For flavonoids, I go by colour: if the colour is stable, likely the chemical structure remains the same.

Carotenoids, I believe they are stable - I vaguely remember reading somewhere that sodium hydroxide is used for their extraction.

Anthocyanins do change colour, but unless I am wrong, the colour reverts when pH is lowered. Which means that they are not damaged, but the question remains wether they are active in their icky brownish state.

There was a site out there talking about which EOs are lye reactive, and I believe that tea tree is not. Again, the Duck law: if it smells like eucalyptus, it probably is eucalyptus.

Proteins, I just read somewhere that they are split to amino-acids, which isn't necessarily a bad thing.

The activated charcoal still has a large surface* area inside the lather. But I am not convinced that it can extract toxins from inside the skin. I would guess that it physically neutralizes the chlorine in the water - can't say if to a relevant degree. It is also mildly scrubby...

*Not sure if that applies to your monkey thingys, since from the picture, the coal seems to form pin-sized little clumps. But maybe it's more scrubby that way :p
 
I do think your right about carotenoids. I did read somewhere that they are unaffected by a 10% NaOH solution after 10 minutes of exposure.

Lye will most definitely denature proteins into their constituent amino acids and the amino acids will gain/lose protons depending on the pH of it environment. However, amino acids are pretty big things so I am not sure if they will even penetrate into the skin especially when they aren't left in contact with the skin very long.

The charcoal in my layered soap will most likely have no effects on the skin. I didn't use very much and I didn't stick blend it for very long. The only effect it may have is as an exfoliant. The pieces of charcoal I added were a little on the larger side.


I'd like to add things like eggs and silks and juices to my soap and think that they bring just a little more than label appeal, even if it is a small benefit. However, finding research on the subject is hard
 
I had a summer job extracting (and measuring) caratenoids from carrots canned under various conditions. We used KOH for the extraction, so I think it's fairy safe to stay they are stable under high pH conditions.
 
I had a summer job extracting (and measuring) caratenoids from carrots canned under various conditions. We used KOH for the extraction.
Would it be possible to do this at home, for the purpose of extracting a cheap orange colorant ? I have "cooked" some lye with vegetable puree in a jar, but I am not sure how it will behave in soap.

I was intrigued when I first heard about this, because it seems they are extracted in a water solution. And I thought that carotenoids are oil soluble and not water soluble.
 
To purify carotenoids it looks like this general prodedure is followed:

Carotenoids are extracted from sample using an organic solvent (hexane/acetone)

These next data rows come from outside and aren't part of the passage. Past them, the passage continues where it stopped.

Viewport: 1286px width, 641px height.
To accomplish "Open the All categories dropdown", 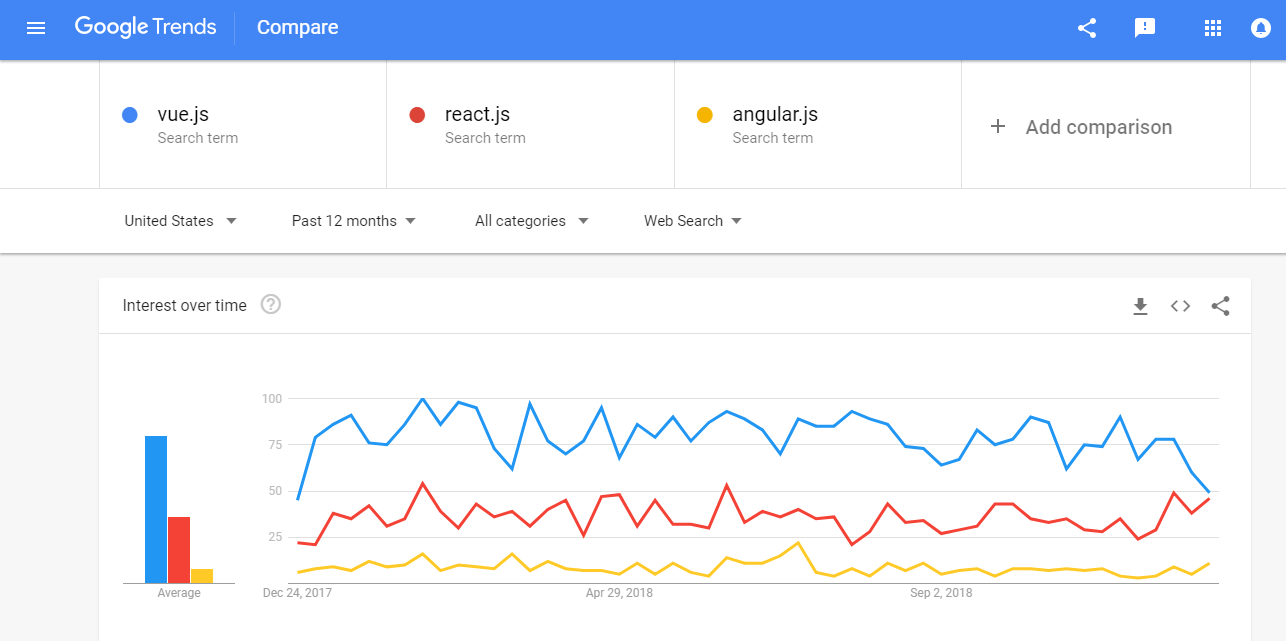I will pyautogui.click(x=530, y=220).
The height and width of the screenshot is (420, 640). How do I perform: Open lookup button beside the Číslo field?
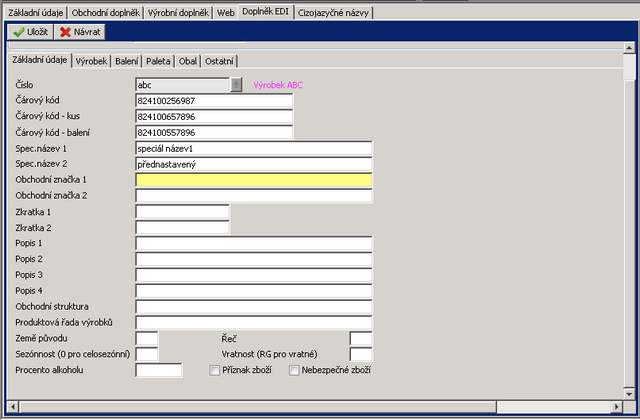pyautogui.click(x=236, y=85)

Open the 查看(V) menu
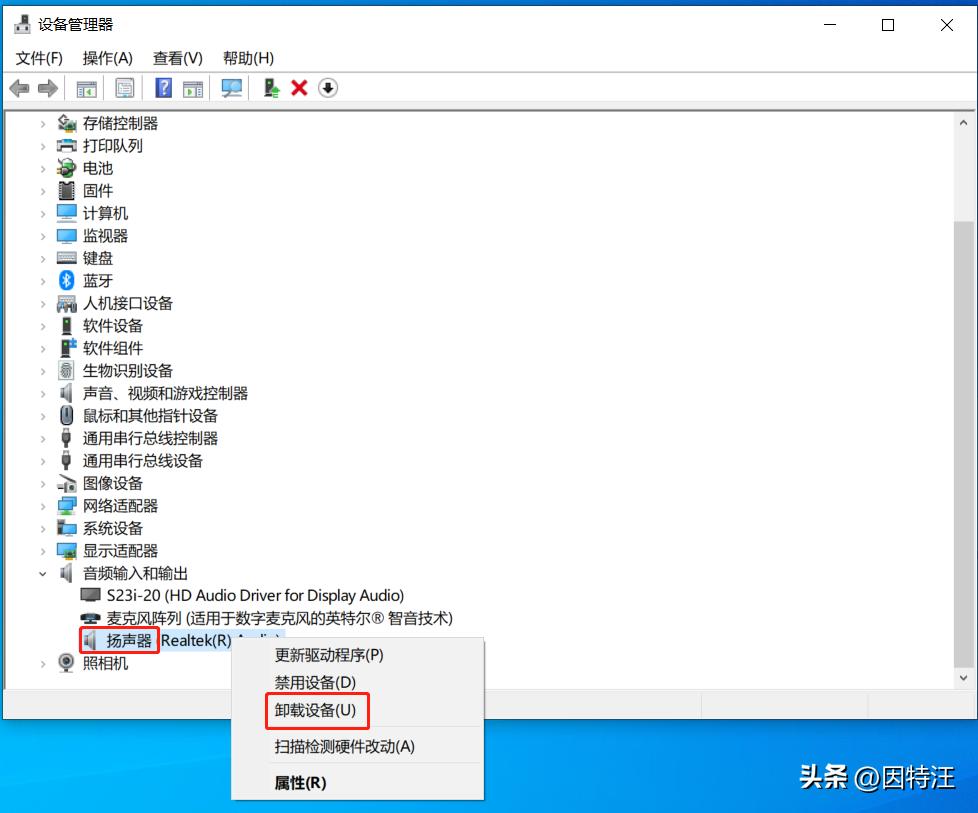pyautogui.click(x=177, y=58)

The mixture of dry material and solvent is vaccuum extracted, then the carotenoids in the filtrate are treated with methanolic KOH to saponify the cartoenoid.

During saponification, the ester bond is hydrolysed and the free pigment is released. Then column chromatography is used to separate the carotenoids based on polarity.
 
tlm884 said:
To purify carotenoids it looks like this general prodedure is followed:

Carotenoids are extracted from sample using an organic solvent (hexane/acetone)

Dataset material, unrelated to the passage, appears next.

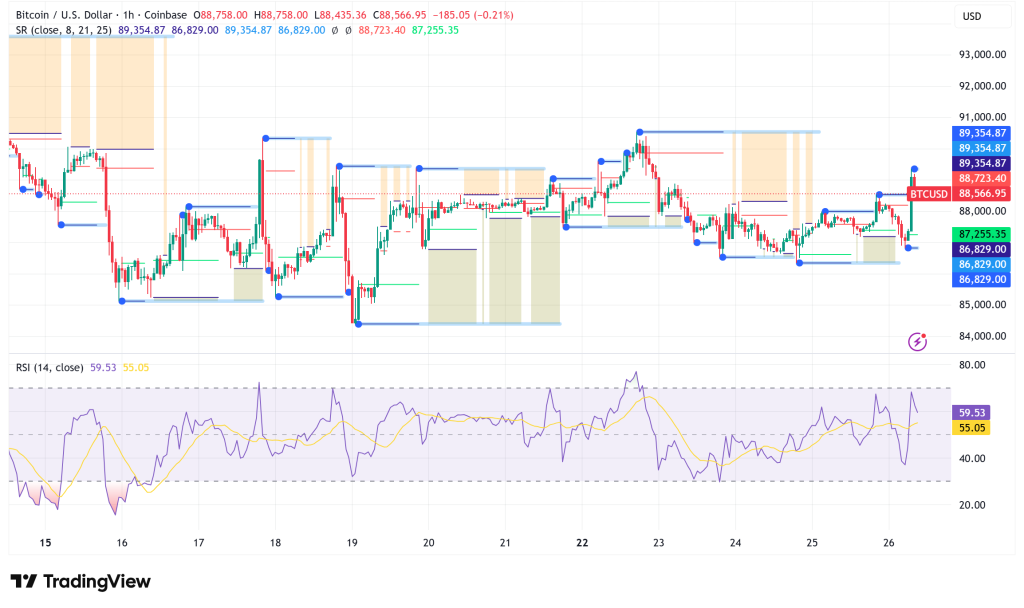Click the purple lightning bolt icon
The image size is (1024, 608).
click(917, 342)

The mixture of dry material and solvent is vaccuum extracted, then the carotenoids in the filtrate are treated with methanolic KOH to saponify the cartoenoid.

During saponification, the ester bond is hydrolysed and the free pigment is released. Then column chromatography is used to separate the carotenoids based on polarity.

that's pretty much my summer job! a few decades back...
 
When in doubt, or if you get odd results, put lye-sensitive additives in during cold process remill or after hot process when the lye is done.